The task :: Reproduce verbatim the records below, from the line containing "Click the JEAN SIZE column header" through the end of the records, both included. Omit the pictures from your output.
>> Start Supplied data
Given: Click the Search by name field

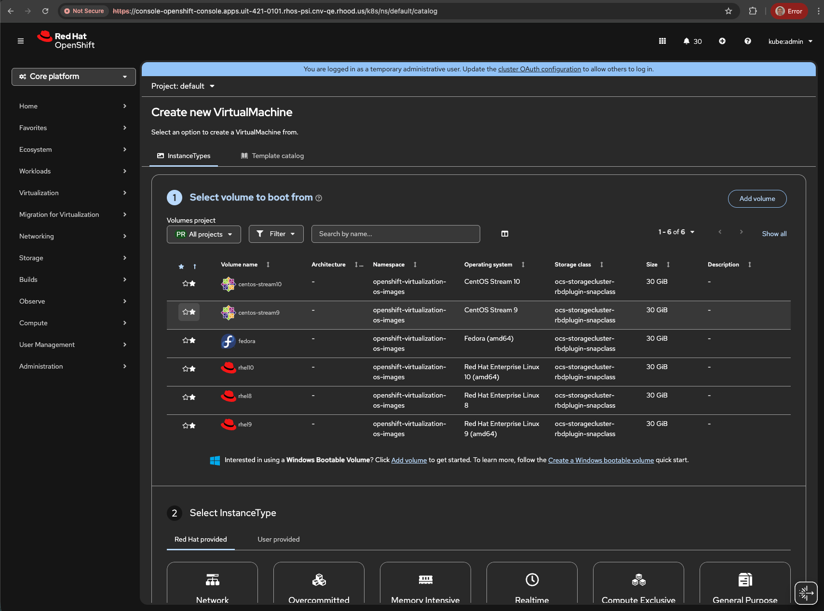Looking at the screenshot, I should pos(395,234).
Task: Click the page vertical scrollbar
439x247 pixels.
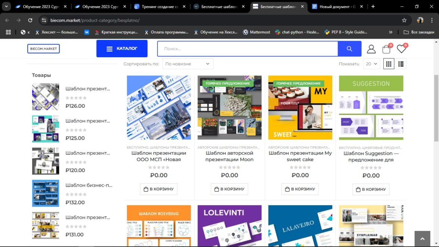Action: (436, 108)
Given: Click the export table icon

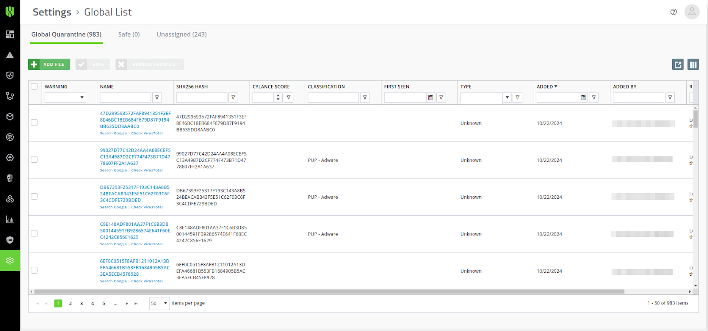Looking at the screenshot, I should coord(677,65).
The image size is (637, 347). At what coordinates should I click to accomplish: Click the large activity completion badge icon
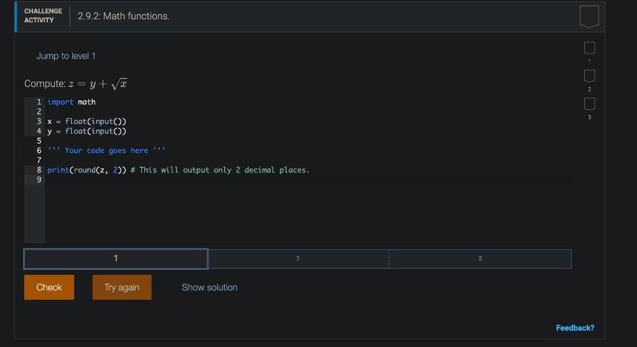click(589, 17)
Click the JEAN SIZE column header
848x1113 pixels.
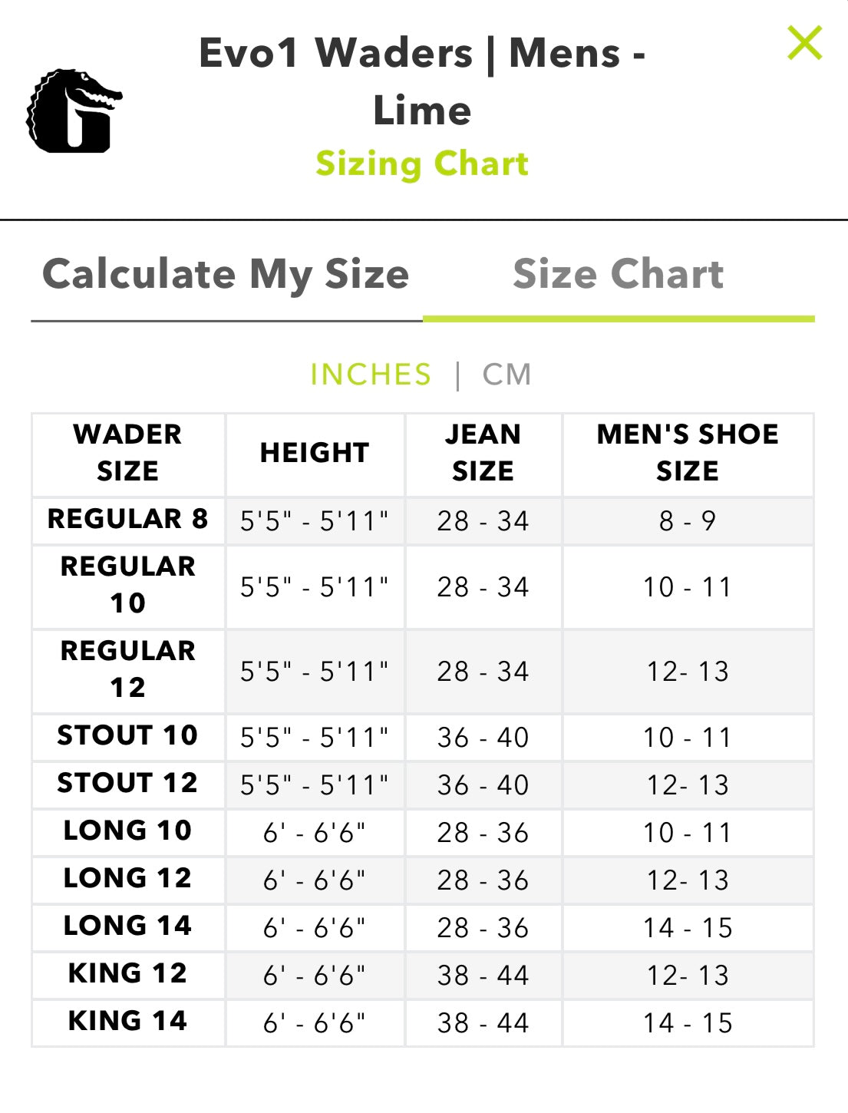[483, 453]
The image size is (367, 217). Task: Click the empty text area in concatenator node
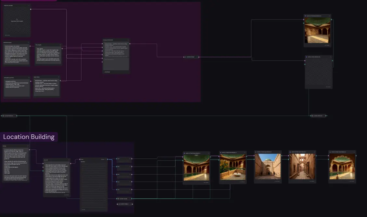[x=116, y=64]
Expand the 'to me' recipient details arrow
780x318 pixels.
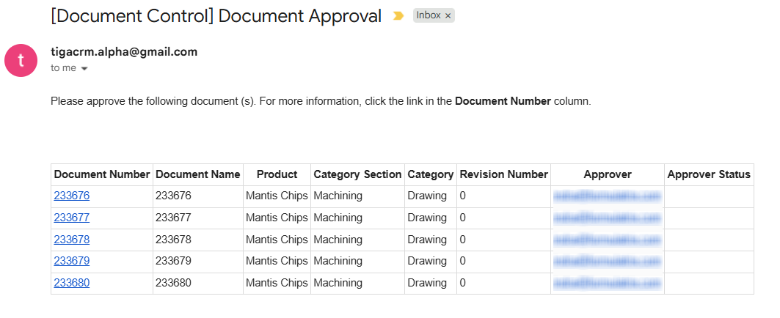point(84,69)
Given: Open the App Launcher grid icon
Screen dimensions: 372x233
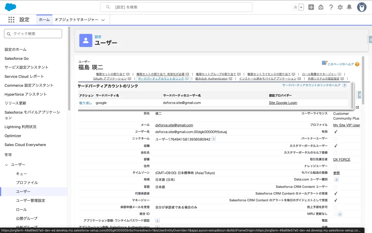Looking at the screenshot, I should coord(11,20).
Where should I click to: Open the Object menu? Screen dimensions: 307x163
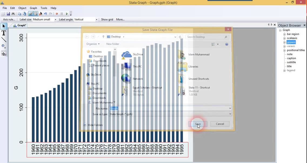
>> End Supplied data
Result for this exercise ::
Click the JEAN SIZE column header
848x1113 pixels.
[483, 453]
The image size is (367, 217). Task: Click the empty text area in concatenator node
[x=116, y=64]
Expand the 'to me' recipient details arrow
780x318 pixels.
point(84,69)
Given: Open the App Launcher grid icon
Screen dimensions: 372x233
Looking at the screenshot, I should coord(11,20).
Where should I click to: Open the Object menu? Screen dimensions: 307x163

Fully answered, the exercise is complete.